[What the task asks]
Print out the material below word for word, but leave out the pictures.

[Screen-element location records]
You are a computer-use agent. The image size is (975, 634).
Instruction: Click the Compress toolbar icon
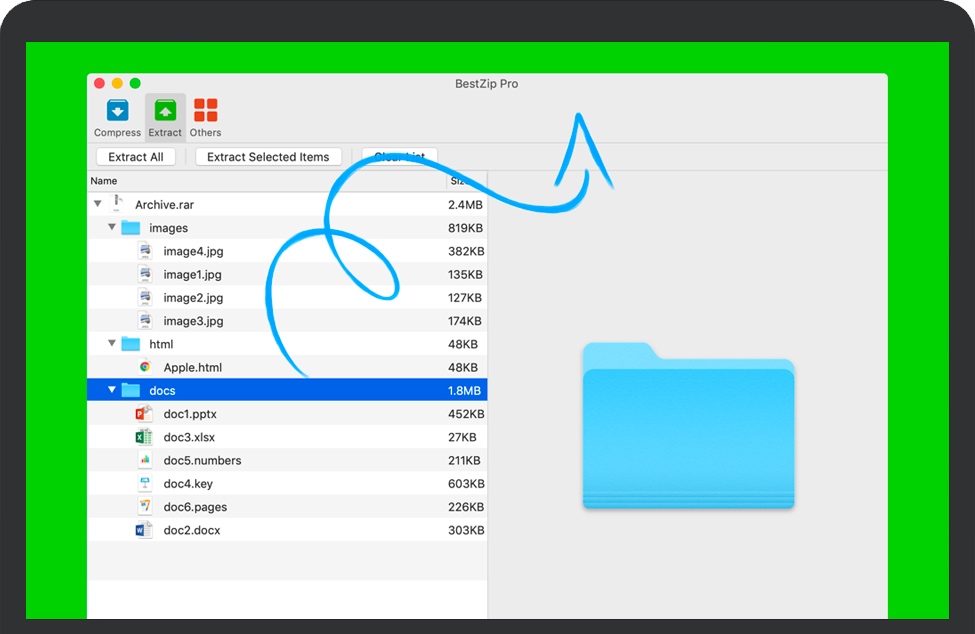click(117, 111)
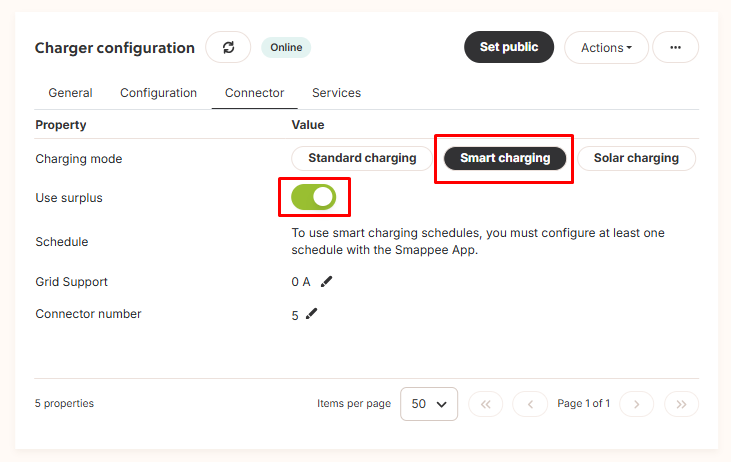Viewport: 731px width, 462px height.
Task: Go to previous page arrow
Action: coord(530,404)
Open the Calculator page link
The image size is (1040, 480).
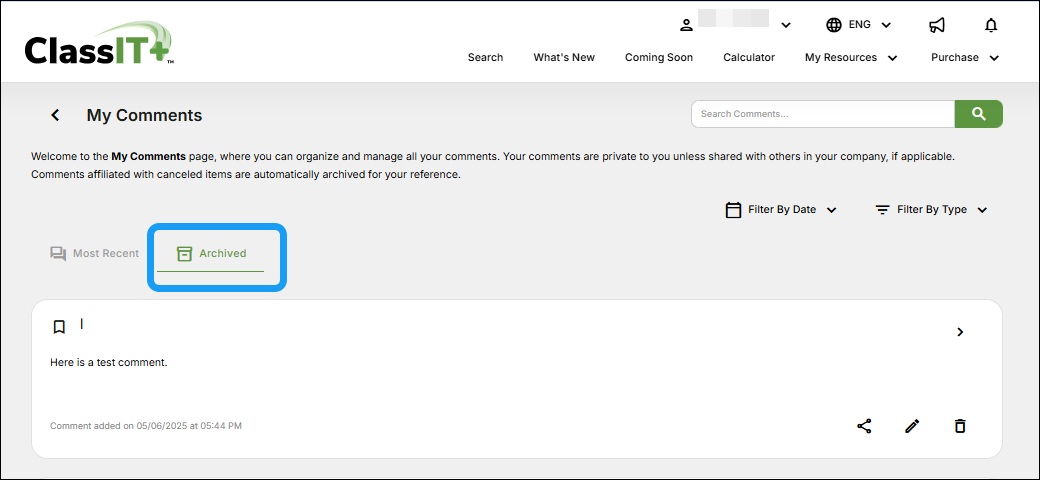click(x=749, y=58)
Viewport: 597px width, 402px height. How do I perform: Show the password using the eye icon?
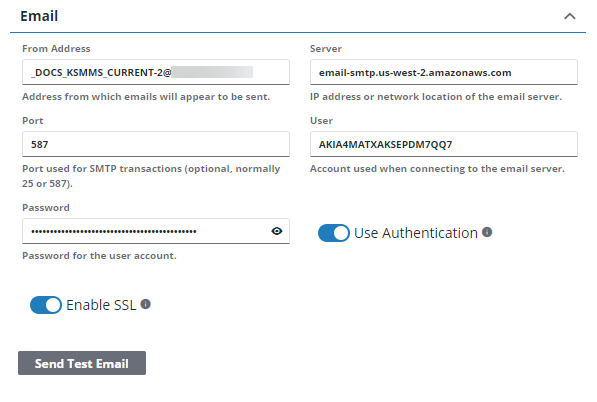tap(277, 231)
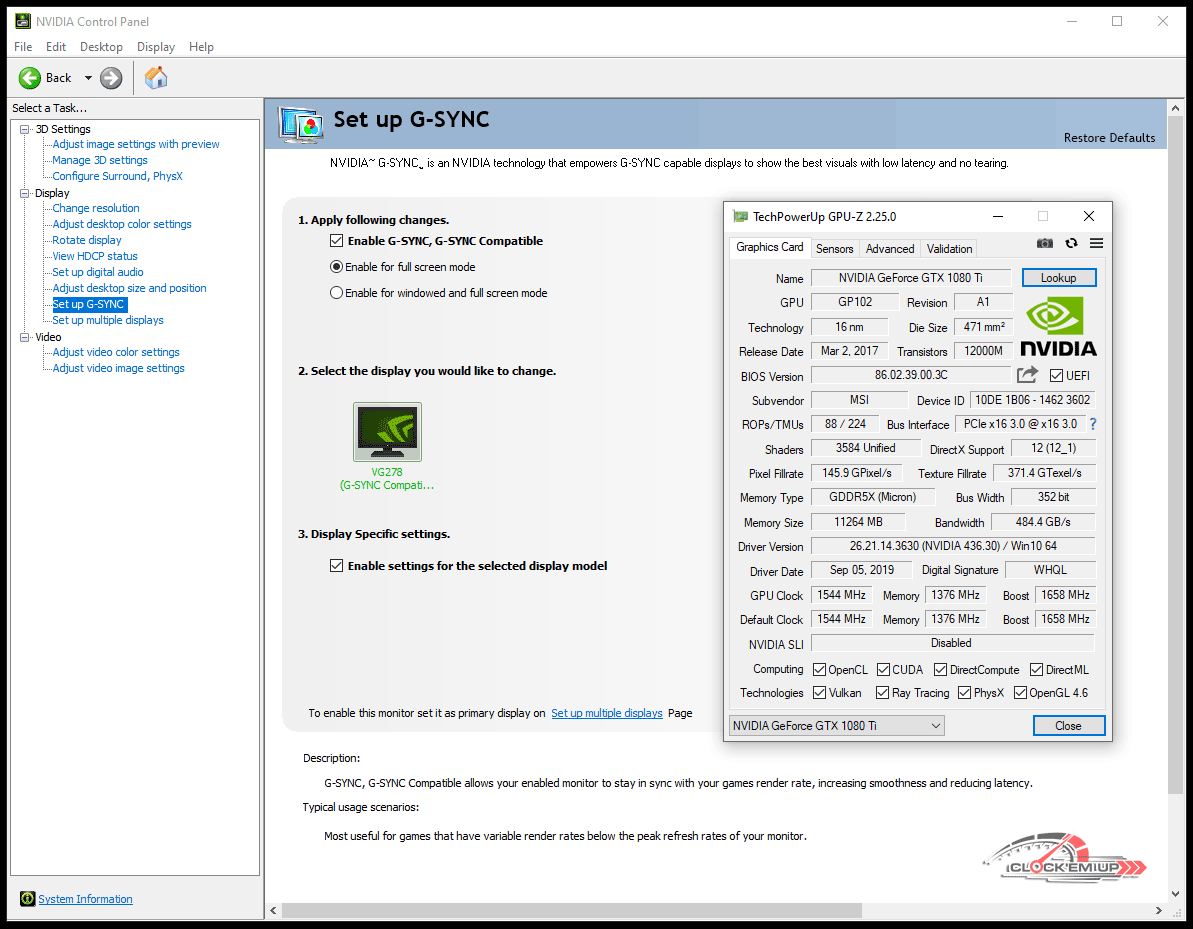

[Answer to this exercise]
You are a computer-use agent. The image size is (975, 634).
Instruction: Click the Compress toolbar icon
click(117, 111)
Viewport: 731px width, 462px height.
Task: Go to previous page arrow
Action: coord(530,404)
Open the Calculator page link
The image size is (1040, 480).
click(x=749, y=58)
Viewport: 597px width, 402px height. How do I perform: Show the password using the eye icon?
tap(277, 231)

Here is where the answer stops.